We chose this one because of the pojagi Korean patchwork (original stitched piece by Susan) and how we could incorporate it into the Korean 100th day Baek-il theme.
We love the Catholic saints theme and have a varied selection in our storefront. This one was chosen because of the vibrant color scheme and abstracted shapes.

Please list any of your professional social media sites.

What was your inspiration for your winning card? Please walk us through the process of how this card went from an idea to a greeting card.
The steampunk theme was fun for us as we thought about how to include some kind of animatronic animal or mechanical creature into the card design. We scoured numerous photographs and illustrations in the GCU Stock Card Creation page looking for mechanical animals. The chameleon was so interesting and perfect for the challenge. We also love puns so “chameleon” and “a million” worked perfectly.

What sparked your interest in art? Did you start as a young child?
Both of us had an interest in art as young children. Jay was creating bulletin boards in his house at the age of ten, with a monthly / seasonal theme. Susan took as many art and craft classes as a child, as her mother would allow. Both of us were adventurous, curious, and creative children.

Do you have formal training or are you self-taught?
Both of us are formally trained and since we have been married have attended numerous art and history classes/workshops together at Arrowmont School of Arts and Crafts, Shakerag, the University of Minnesota-Duluth, and Cambridge University in England.

Have you ever/do you currently have a job other than as an artist?
Jay is currently an elementary art teacher and has also worked as a speech-language pathologist at the elementary school level and as a clinical communication disorders supervisor in the university setting.  Susan has now retired from a forty-year teaching career as an elementary art teacher/supervisor and as a university professor of art, art education, fibers, and design.

What GCU artist(s) do you admire?
We have to give a shout-out to Gail Pepin and Sue Nollmeyer for their nice reviews and comments on our cards.

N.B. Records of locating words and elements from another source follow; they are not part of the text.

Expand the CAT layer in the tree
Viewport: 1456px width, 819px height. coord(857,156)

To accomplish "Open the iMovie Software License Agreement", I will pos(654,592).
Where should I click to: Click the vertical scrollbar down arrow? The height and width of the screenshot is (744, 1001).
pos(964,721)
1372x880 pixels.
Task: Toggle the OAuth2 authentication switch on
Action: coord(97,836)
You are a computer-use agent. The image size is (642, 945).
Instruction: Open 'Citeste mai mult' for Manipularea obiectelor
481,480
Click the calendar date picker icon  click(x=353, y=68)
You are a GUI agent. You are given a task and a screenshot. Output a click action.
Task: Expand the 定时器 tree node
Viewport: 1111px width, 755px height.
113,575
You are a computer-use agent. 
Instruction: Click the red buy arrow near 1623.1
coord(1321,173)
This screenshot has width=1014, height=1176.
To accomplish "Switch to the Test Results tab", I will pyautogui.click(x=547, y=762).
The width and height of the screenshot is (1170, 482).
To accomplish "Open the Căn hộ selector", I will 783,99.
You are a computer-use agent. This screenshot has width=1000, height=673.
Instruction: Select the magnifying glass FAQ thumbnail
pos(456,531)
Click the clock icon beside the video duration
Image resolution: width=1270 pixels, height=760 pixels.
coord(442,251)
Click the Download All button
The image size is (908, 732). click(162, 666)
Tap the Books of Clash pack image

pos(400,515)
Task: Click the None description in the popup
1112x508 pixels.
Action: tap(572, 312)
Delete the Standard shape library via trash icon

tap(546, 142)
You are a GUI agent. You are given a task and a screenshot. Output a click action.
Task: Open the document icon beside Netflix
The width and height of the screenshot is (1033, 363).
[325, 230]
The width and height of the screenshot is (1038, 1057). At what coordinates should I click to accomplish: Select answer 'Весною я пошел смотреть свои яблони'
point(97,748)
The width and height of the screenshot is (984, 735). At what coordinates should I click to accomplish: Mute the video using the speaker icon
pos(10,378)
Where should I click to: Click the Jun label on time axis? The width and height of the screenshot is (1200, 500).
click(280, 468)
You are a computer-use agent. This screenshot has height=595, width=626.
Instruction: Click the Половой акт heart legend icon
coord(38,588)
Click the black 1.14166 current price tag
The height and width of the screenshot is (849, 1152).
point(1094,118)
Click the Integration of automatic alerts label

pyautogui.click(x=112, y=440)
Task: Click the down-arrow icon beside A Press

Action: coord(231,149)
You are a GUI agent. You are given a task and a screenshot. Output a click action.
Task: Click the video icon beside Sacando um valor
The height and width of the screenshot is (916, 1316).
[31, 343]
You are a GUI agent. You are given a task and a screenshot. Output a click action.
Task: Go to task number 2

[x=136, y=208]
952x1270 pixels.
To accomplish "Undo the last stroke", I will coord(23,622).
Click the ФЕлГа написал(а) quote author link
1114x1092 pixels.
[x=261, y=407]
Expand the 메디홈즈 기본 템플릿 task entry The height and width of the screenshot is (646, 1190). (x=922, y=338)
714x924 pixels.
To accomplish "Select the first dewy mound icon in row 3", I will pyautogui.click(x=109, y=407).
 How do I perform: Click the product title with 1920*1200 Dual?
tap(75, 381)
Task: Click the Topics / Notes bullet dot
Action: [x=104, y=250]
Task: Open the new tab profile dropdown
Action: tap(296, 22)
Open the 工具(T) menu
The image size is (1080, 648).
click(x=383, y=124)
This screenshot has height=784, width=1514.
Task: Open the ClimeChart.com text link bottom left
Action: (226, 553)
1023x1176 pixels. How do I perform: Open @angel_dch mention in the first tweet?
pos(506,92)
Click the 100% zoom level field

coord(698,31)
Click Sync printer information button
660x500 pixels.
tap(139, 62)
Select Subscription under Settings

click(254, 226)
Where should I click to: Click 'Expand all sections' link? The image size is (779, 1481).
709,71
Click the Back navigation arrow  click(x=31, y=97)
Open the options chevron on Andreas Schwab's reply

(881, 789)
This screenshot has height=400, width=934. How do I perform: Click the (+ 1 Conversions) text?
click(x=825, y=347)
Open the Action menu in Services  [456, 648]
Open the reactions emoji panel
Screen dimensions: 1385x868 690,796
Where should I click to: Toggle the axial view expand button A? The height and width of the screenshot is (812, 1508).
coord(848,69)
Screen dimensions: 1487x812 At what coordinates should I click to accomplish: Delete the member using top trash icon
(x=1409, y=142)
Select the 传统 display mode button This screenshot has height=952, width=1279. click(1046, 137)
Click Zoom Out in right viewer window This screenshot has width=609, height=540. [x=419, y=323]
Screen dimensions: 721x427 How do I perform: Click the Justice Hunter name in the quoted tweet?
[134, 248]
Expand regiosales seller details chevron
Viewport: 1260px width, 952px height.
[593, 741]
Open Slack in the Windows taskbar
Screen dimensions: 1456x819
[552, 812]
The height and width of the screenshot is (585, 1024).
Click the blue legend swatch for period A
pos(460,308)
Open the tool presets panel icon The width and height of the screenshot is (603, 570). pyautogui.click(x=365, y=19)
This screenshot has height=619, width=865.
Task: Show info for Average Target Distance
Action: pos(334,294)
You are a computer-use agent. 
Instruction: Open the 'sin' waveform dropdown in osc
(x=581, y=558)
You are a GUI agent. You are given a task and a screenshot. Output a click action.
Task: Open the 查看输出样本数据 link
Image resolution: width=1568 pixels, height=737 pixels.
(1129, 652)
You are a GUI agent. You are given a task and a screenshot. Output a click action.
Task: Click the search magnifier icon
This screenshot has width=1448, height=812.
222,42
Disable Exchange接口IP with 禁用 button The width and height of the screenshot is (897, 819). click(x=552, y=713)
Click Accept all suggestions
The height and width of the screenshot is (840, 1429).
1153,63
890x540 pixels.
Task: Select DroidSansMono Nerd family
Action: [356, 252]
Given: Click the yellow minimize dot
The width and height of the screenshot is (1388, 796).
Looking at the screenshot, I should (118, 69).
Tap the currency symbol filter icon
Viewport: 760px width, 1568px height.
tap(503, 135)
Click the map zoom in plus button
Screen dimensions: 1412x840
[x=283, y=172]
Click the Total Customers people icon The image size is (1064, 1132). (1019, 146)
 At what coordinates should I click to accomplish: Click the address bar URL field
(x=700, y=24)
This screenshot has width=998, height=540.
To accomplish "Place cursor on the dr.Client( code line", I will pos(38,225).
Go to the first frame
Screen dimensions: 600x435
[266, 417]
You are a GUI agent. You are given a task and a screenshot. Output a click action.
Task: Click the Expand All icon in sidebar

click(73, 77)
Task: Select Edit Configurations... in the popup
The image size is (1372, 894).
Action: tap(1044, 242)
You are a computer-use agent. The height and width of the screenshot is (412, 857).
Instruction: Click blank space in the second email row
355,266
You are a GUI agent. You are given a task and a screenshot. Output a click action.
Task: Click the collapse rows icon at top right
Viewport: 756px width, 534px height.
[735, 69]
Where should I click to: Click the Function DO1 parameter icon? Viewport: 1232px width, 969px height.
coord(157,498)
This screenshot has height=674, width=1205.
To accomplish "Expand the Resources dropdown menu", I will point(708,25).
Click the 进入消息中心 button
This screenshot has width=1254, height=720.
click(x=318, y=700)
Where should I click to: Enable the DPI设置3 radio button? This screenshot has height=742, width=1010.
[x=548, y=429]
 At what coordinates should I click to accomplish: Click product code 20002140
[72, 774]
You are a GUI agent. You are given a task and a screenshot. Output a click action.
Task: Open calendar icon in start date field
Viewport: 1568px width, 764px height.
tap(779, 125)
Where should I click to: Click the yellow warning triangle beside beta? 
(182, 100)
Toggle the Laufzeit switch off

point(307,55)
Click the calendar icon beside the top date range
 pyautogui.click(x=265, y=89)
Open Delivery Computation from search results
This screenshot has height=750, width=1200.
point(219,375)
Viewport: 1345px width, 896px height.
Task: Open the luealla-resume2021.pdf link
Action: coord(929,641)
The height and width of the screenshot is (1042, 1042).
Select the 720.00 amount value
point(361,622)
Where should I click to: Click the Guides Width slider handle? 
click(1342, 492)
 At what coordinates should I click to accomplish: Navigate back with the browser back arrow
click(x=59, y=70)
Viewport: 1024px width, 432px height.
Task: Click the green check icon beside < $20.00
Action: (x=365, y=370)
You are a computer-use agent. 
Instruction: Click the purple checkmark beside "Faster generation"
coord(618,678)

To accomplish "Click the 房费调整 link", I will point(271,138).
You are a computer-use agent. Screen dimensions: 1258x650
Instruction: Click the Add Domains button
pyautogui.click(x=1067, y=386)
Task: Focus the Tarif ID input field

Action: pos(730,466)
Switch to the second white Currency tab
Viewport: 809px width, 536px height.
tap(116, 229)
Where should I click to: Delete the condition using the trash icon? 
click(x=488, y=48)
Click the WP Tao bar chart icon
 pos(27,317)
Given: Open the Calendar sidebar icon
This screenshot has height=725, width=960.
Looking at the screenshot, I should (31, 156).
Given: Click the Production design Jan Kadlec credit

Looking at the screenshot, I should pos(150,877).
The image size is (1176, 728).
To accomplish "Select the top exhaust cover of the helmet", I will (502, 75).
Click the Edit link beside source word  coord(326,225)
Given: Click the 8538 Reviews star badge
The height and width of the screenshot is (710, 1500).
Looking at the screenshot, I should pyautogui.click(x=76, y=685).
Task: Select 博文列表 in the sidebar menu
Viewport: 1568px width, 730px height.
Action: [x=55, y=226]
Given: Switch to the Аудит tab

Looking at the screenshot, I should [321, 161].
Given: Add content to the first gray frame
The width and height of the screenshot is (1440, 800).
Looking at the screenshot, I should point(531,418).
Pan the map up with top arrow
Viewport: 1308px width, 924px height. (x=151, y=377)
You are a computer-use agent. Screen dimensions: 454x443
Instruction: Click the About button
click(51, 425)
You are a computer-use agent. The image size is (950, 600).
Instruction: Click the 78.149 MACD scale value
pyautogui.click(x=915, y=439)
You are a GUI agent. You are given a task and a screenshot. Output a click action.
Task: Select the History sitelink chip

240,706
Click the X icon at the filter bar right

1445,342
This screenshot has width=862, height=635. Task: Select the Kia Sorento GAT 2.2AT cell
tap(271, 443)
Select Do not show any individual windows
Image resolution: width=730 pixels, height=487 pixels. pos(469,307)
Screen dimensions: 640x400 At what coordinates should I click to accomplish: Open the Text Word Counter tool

We should call them the GCU Cheerleaders! We also love the work of Paris Bottman  and have enjoyed and purchased her work for many years.

What is it like working with your spouse?  Advantages? Disadvantages?
Working together for us is a great experience. We have been collaborating for over forty years on our fiber art works. We get to bounce ideas off of each other and it is always good to have a second pair of eyes. Jay will search the GCU Forum for new card requests and discuss it with Susan to get some ideas of what the finished card might look like. We have learned not to take the criticisms to heart and to trust each other’s opinions.  Max, our standard poodle, and Betty our miniature poodle are not much help in the critique area.

What would we be surprised to learn about each of you?
Susan wants to live in an RV and escape northern winters and Jay grew up on a farm and knows how to build fence and load disagreeable livestock onto trucks.